Una maxi operazione quella partita stamani nel reggino e che ha fatto scattare le manette ai polsi di oltre cento persone andando a colpire quelle che, in particolare, sono considerate come ai vertici delle più importanti locali” ‘ndranghetiste ricomprese nel cosiddetto mandamento” ionico, ovvero quelle attive sulla fascia ionica della provincia, e ritenuto il “cuore pulsante” dell’intera associazione mafiosa calabrese oltre che il punto di riferimento di tutte le articolazioni attive a livello extra regionale come anche in tutta Italia ed all’estero.

LE GERARCHIE, L’ORGANIGRAMMA E I TRIBUNALI DELLE ‘NDRINE

Le indagini hanno consentito di individuare le gerarchie e gli organigrammi di ben 23 cosche ricomprese nel “mandamento” oltre che di identificare i presunti autori di estorsioni, danneggiamenti e delle infiltrazioni in appalti pubblici e lavori privati, “sintomatici di un capillare e asfissiante controllo del territorio” da parte dei clan, sottolineano gli inquirenti.

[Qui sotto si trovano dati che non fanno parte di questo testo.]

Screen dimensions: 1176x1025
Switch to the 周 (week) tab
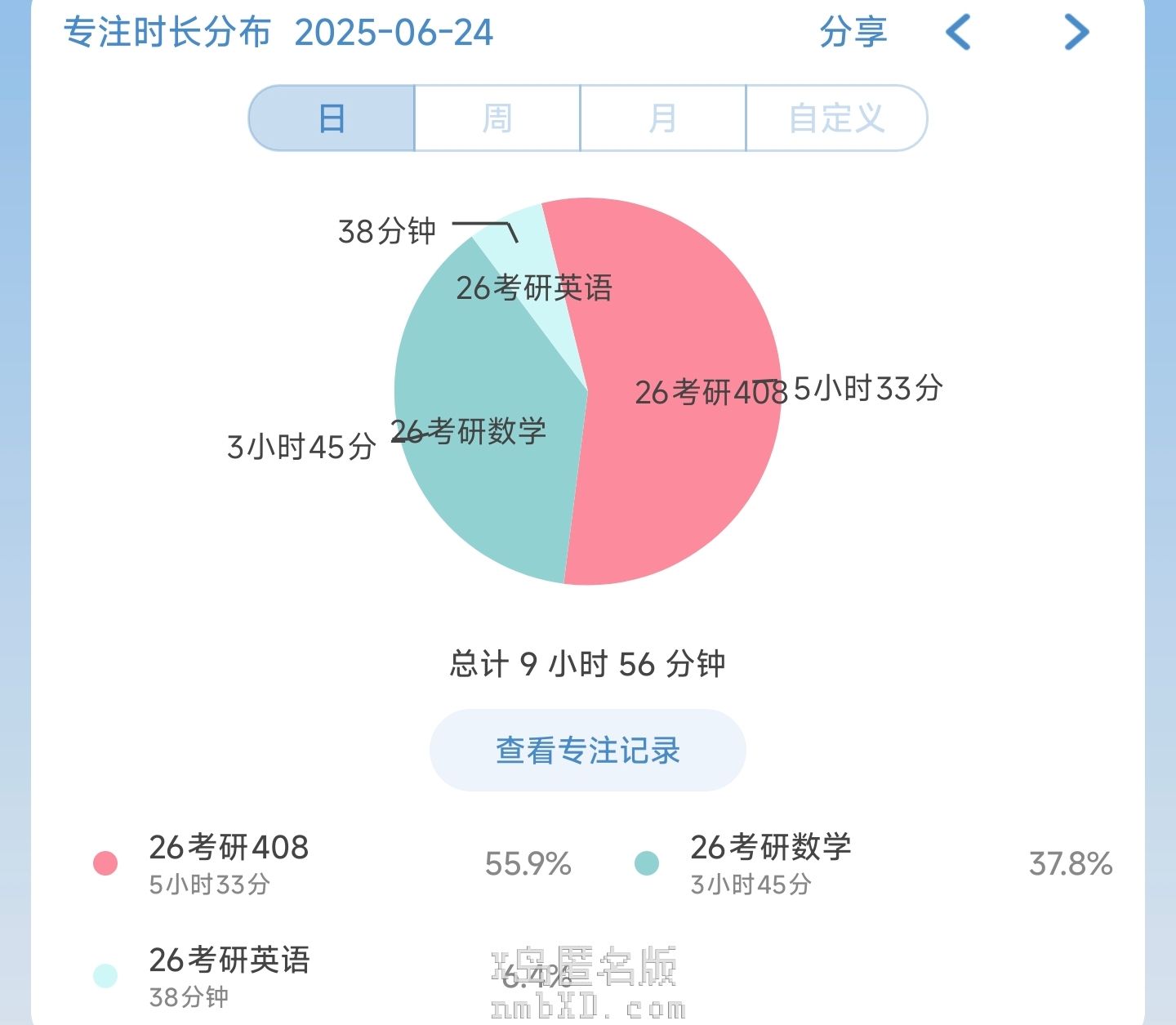point(497,118)
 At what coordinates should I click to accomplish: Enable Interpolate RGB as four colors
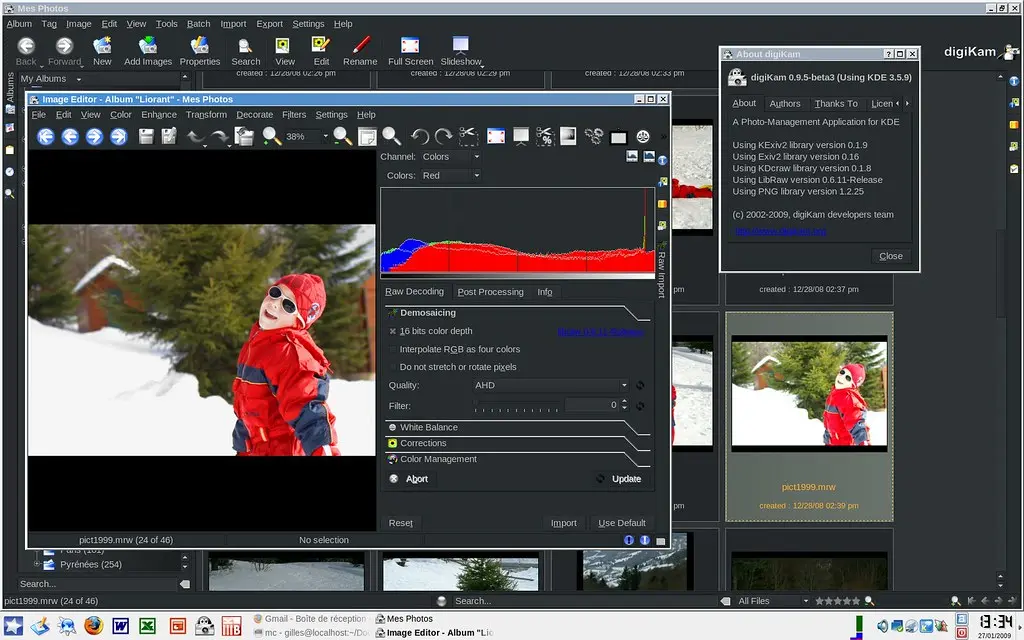[391, 349]
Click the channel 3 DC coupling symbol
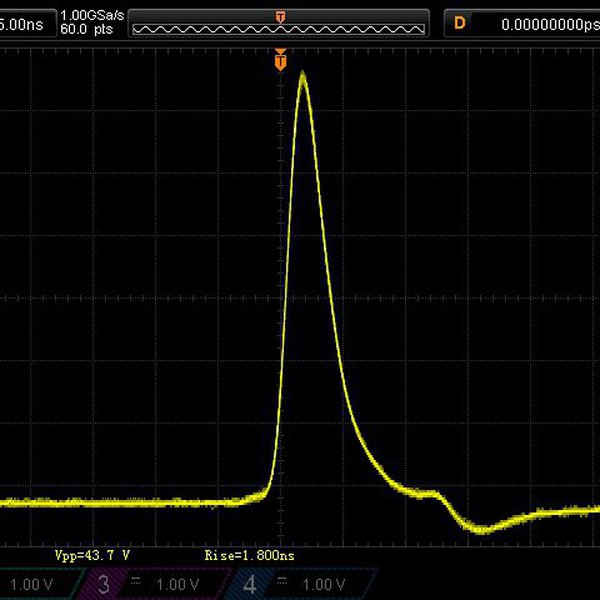The image size is (600, 600). pyautogui.click(x=136, y=580)
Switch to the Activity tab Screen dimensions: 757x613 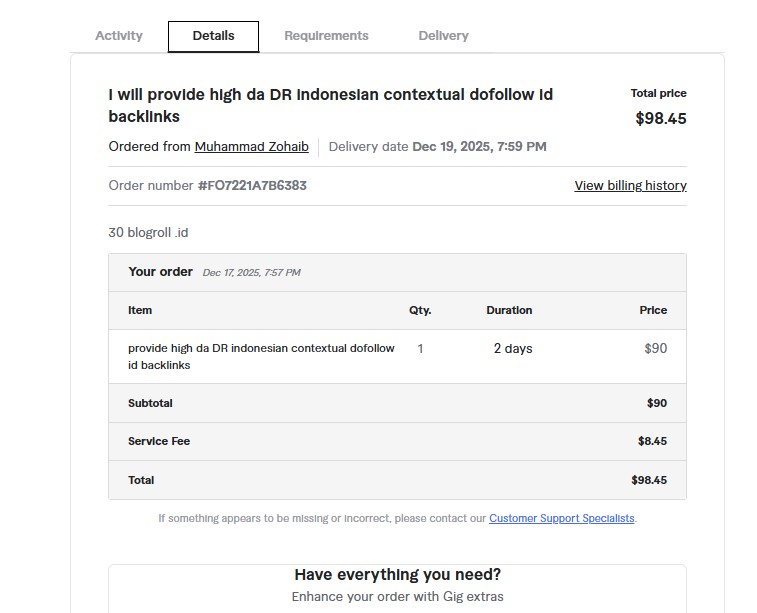(119, 36)
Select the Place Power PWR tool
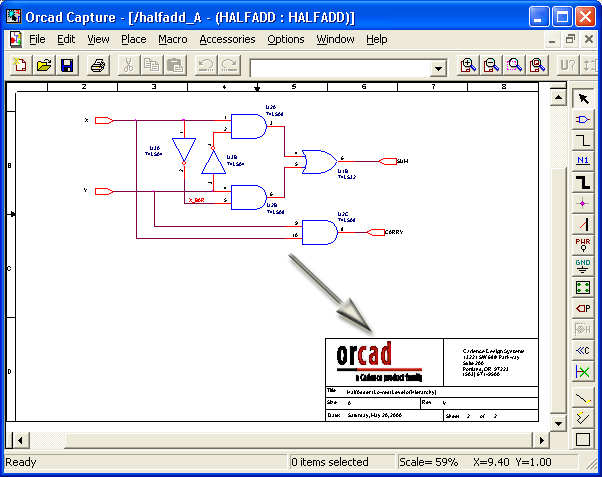 (x=583, y=244)
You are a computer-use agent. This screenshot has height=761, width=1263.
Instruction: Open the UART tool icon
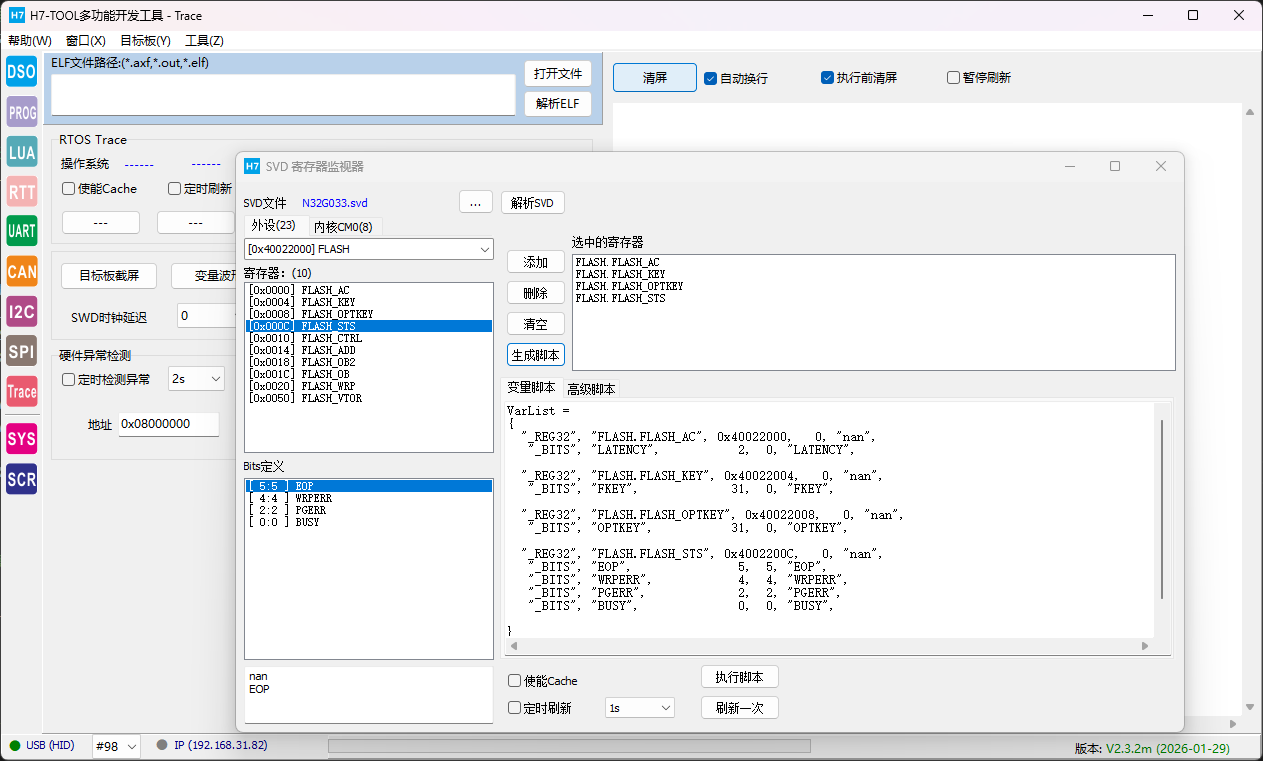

Individuate anche le nuove cariche e strutture tra di loro sovraordinate di cui la ‘ndrangheta si è dotata negli ultimi anni arrivando ad accertare le modalità di funzionamento di veri e propri “tribunali” competenti a giudicare quegli affiliati sospettati di violazioni delle regole del clan e le procedure da applicare per sanare faide all’interno delle ‘ndrine.

Confermata infine la pericolosità della ‘ndrangheta come “struttura unitaria e segreta”, che sarebbe articolata su più livelli con tanto di organismi di vertice e che nel reggino troverebbe ancora il suo “prioritario ambito operativo-decisionale”.

IL MEGA BLITZ è scattato all’alba di stamani ed ha visto impegnato un imponente numero di carabinieri, oltre mille del Ros e del Comando provinciale di Reggio Calabria, con il supporto di elicotteri dell’Arma, unità cinofile e militari specializzati nella localizzazione di bunker e cavità nascoste.

Il provvedimento di fermo è stato emesso dalla Procura Distrettuale del capoluogo e scaturiscono da un’indagine diretta dalla Procura e condotta dagli investigatori del Ros e del Gruppo di Locri.